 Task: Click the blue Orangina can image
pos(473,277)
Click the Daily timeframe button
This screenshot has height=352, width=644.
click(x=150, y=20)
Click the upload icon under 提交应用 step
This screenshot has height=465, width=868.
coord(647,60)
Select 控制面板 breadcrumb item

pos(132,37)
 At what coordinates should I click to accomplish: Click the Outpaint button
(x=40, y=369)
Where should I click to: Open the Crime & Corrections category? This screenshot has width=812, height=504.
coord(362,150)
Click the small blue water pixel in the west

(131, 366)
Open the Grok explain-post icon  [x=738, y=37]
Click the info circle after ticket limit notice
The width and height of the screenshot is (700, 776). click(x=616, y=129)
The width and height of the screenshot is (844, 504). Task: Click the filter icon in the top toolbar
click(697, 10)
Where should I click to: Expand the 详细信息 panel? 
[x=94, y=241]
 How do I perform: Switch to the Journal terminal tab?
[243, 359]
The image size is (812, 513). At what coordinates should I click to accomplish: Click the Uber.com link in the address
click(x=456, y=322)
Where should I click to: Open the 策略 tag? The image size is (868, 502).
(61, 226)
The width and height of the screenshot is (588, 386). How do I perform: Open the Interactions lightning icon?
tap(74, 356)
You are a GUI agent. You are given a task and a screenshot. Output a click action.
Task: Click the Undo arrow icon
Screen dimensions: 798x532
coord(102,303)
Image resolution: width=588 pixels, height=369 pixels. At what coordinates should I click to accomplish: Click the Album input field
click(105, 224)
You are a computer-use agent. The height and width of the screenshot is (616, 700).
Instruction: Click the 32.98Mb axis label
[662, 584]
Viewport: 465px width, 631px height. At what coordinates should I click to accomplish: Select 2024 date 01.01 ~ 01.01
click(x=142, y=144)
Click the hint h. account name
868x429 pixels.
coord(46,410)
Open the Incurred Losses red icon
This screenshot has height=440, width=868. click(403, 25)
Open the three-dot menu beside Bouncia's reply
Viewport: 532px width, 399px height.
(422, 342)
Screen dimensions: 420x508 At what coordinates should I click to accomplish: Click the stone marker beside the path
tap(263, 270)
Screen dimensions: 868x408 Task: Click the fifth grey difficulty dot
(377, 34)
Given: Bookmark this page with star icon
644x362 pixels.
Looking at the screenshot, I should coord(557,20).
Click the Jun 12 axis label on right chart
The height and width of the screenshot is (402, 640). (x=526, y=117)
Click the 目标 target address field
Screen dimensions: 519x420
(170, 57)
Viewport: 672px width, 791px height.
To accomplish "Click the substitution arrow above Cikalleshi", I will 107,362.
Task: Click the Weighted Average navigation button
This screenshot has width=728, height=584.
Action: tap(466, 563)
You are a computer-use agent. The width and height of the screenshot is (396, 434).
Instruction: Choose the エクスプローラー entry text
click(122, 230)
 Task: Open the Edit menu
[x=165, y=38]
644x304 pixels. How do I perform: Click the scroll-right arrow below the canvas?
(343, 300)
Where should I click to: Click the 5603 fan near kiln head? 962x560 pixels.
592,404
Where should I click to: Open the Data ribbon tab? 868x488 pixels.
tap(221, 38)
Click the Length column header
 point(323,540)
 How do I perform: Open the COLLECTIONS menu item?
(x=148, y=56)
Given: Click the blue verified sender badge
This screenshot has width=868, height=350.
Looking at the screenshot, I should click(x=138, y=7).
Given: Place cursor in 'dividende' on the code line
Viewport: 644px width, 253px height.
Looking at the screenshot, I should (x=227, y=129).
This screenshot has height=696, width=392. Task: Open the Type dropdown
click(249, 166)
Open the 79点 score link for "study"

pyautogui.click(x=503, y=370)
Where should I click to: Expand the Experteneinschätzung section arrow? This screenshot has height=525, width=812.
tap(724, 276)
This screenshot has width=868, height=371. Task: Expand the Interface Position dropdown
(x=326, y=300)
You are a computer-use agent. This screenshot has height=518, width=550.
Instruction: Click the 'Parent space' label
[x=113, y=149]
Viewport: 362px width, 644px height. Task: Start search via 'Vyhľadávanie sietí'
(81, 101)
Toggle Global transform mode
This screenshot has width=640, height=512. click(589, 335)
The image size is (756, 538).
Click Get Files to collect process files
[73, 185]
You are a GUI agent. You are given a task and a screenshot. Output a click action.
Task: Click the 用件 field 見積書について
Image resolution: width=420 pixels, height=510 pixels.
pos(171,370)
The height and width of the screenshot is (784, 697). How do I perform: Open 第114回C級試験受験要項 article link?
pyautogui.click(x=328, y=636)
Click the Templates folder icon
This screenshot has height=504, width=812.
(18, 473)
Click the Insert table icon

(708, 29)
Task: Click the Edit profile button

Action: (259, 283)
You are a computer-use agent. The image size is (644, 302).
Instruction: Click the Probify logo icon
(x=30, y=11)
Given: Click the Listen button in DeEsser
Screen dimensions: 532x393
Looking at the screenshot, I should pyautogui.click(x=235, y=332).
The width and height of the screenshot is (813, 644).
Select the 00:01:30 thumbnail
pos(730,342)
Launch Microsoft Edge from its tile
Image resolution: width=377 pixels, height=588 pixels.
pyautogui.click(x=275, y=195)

To do: The full listing needs to be transcribed exactly.

Answer to this problem:
 Task: Click the blue Orangina can image
pos(473,277)
Click the Daily timeframe button
This screenshot has height=352, width=644.
click(x=150, y=20)
Click the upload icon under 提交应用 step
This screenshot has height=465, width=868.
coord(647,60)
Select 控制面板 breadcrumb item

pos(132,37)
 At what coordinates should I click to accomplish: Click the Outpaint button
(x=40, y=369)
Where should I click to: Open the Crime & Corrections category? This screenshot has width=812, height=504.
coord(362,150)
Click the small blue water pixel in the west

(131, 366)
Open the Grok explain-post icon  [x=738, y=37]
Click the info circle after ticket limit notice
The width and height of the screenshot is (700, 776). click(x=616, y=129)
The width and height of the screenshot is (844, 504). Task: Click the filter icon in the top toolbar
click(697, 10)
Where should I click to: Expand the 详细信息 panel? 
[x=94, y=241]
 How do I perform: Switch to the Journal terminal tab?
[243, 359]
The image size is (812, 513). At what coordinates should I click to accomplish: Click the Uber.com link in the address
click(x=456, y=322)
Where should I click to: Open the 策略 tag? The image size is (868, 502).
(61, 226)
The width and height of the screenshot is (588, 386). How do I perform: Open the Interactions lightning icon?
tap(74, 356)
You are a GUI agent. You are given a task and a screenshot. Output a click action.
Task: Click the Undo arrow icon
Screen dimensions: 798x532
coord(102,303)
Image resolution: width=588 pixels, height=369 pixels. At what coordinates should I click to accomplish: Click the Album input field
click(105, 224)
You are a computer-use agent. The height and width of the screenshot is (616, 700).
Instruction: Click the 32.98Mb axis label
[662, 584]
Viewport: 465px width, 631px height. At what coordinates should I click to accomplish: Select 2024 date 01.01 ~ 01.01
click(x=142, y=144)
Click the hint h. account name
868x429 pixels.
coord(46,410)
Open the Incurred Losses red icon
This screenshot has height=440, width=868. click(403, 25)
Open the three-dot menu beside Bouncia's reply
Viewport: 532px width, 399px height.
(422, 342)
Screen dimensions: 420x508 At what coordinates should I click to accomplish: Click the stone marker beside the path
tap(263, 270)
Screen dimensions: 868x408 Task: Click the fifth grey difficulty dot
(377, 34)
Given: Bookmark this page with star icon
644x362 pixels.
Looking at the screenshot, I should coord(557,20).
Click the Jun 12 axis label on right chart
The height and width of the screenshot is (402, 640). (x=526, y=117)
Click the 目标 target address field
Screen dimensions: 519x420
(170, 57)
Viewport: 672px width, 791px height.
To accomplish "Click the substitution arrow above Cikalleshi", I will 107,362.
Task: Click the Weighted Average navigation button
This screenshot has width=728, height=584.
Action: tap(466, 563)
You are a computer-use agent. The width and height of the screenshot is (396, 434).
Instruction: Choose the エクスプローラー entry text
click(122, 230)
 Task: Open the Edit menu
[x=165, y=38]
644x304 pixels. How do I perform: Click the scroll-right arrow below the canvas?
(343, 300)
Where should I click to: Click the 5603 fan near kiln head? 962x560 pixels.
592,404
Where should I click to: Open the Data ribbon tab? 868x488 pixels.
tap(221, 38)
Click the Length column header
 point(323,540)
 How do I perform: Open the COLLECTIONS menu item?
(x=148, y=56)
Given: Click the blue verified sender badge
This screenshot has width=868, height=350.
Looking at the screenshot, I should click(x=138, y=7).
Given: Place cursor in 'dividende' on the code line
Viewport: 644px width, 253px height.
Looking at the screenshot, I should (x=227, y=129).
This screenshot has height=696, width=392. Task: Open the Type dropdown
click(249, 166)
Open the 79点 score link for "study"

pyautogui.click(x=503, y=370)
Where should I click to: Expand the Experteneinschätzung section arrow? This screenshot has height=525, width=812.
tap(724, 276)
This screenshot has width=868, height=371. Task: Expand the Interface Position dropdown
(x=326, y=300)
You are a computer-use agent. This screenshot has height=518, width=550.
Instruction: Click the 'Parent space' label
[x=113, y=149]
Viewport: 362px width, 644px height. Task: Start search via 'Vyhľadávanie sietí'
(81, 101)
Toggle Global transform mode
This screenshot has width=640, height=512. click(589, 335)
The image size is (756, 538).
Click Get Files to collect process files
[73, 185]
You are a GUI agent. You are given a task and a screenshot. Output a click action.
Task: Click the 用件 field 見積書について
Image resolution: width=420 pixels, height=510 pixels.
pos(171,370)
The height and width of the screenshot is (784, 697). How do I perform: Open 第114回C級試験受験要項 article link?
pyautogui.click(x=328, y=636)
Click the Templates folder icon
This screenshot has height=504, width=812.
(18, 473)
Click the Insert table icon

(708, 29)
Task: Click the Edit profile button

Action: (259, 283)
You are a computer-use agent. The image size is (644, 302).
Instruction: Click the Probify logo icon
(x=30, y=11)
Given: Click the Listen button in DeEsser
Screen dimensions: 532x393
Looking at the screenshot, I should pyautogui.click(x=235, y=332).
The width and height of the screenshot is (813, 644).
Select the 00:01:30 thumbnail
pos(730,342)
Launch Microsoft Edge from its tile
Image resolution: width=377 pixels, height=588 pixels.
pyautogui.click(x=275, y=195)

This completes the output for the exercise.